Semester of Graduation

August 2021


Master of Music (MM)


Music Education

Document Type



This multiple-case study sought to describe how student agency is cultivated within two high school choir programs. Research questions were: (a) In what ways did participating teachers incorporate student agency? (b) How did their students describe their experience? (c) What opportunities/difficulties emerged when students assumed leadership and decision-making roles? (d) Why do participating teachers offer these to students? (e) How do opportunities for student agency serve student learning and program goals? Data collection included semi-structured teacher interviews in two stages, as well as a student questionnaire. Other data included choir handbooks, student leadership information, social media presence, and classroom signs.

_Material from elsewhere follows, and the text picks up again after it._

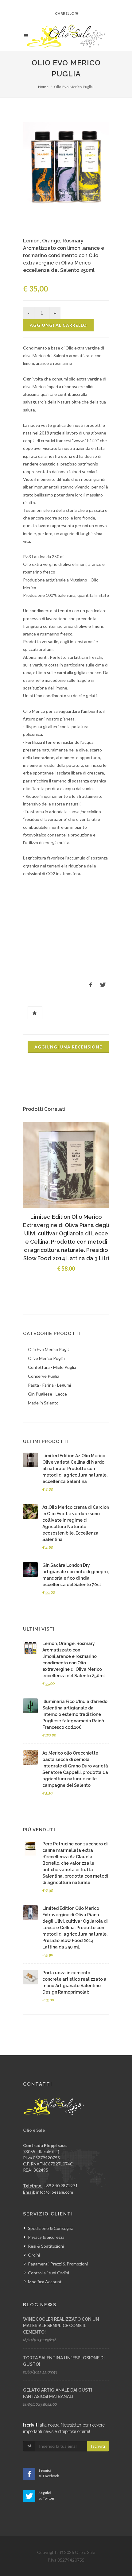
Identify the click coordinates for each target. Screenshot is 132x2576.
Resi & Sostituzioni (46, 2246)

Emergent themes were examined through Emirbayer and Mische’s (1998) temporal-relational view of agency, in which actors make choices within a “temporally embedded process of social engagement, informed by the past, but oriented towards the future and… present”(p. 963) . Iterative agency was exercised as students took actions based on their previous choir and leadership experiences. Opportunities for practical-evaluative agency included student-led sectionals, planning and executing choir events, and making interpretive musical decisions. Teachers considered students’ projective agency through intentional music literacy instruction (“literate, thinking musicians”) and promoting virtues (“better people”). A culture of strong relationships and a safe environment promoted agency.

Implications for teaching practice include incorporating student-centered instructional activities into rehearsal: student-led sectionals, discussions about musical interpretation, and questioning techniques. Teachers could choose student conductors or allowing students to rehearse the entire ensemble when directors are absent. Student leadership structures that allow students to participate throughout high school were beneficial, including regular opportunities for director guidance and communication. While directors still retain primary authority, students can be given more agency and autonomy in certain areas, such as culturally relevant performances and social aspects of choir life.

All data was collected during the COVID-19 pandemic; therefore, observations were not possible. Gatekeepers in one district did not allow student interviews. As a result, implications for future research include multiple periodic observations over the course of a school year, and incorporation of student interviews. Future studies could investigate the presence of student agency in urban schools, and those lacking strong feeder programs.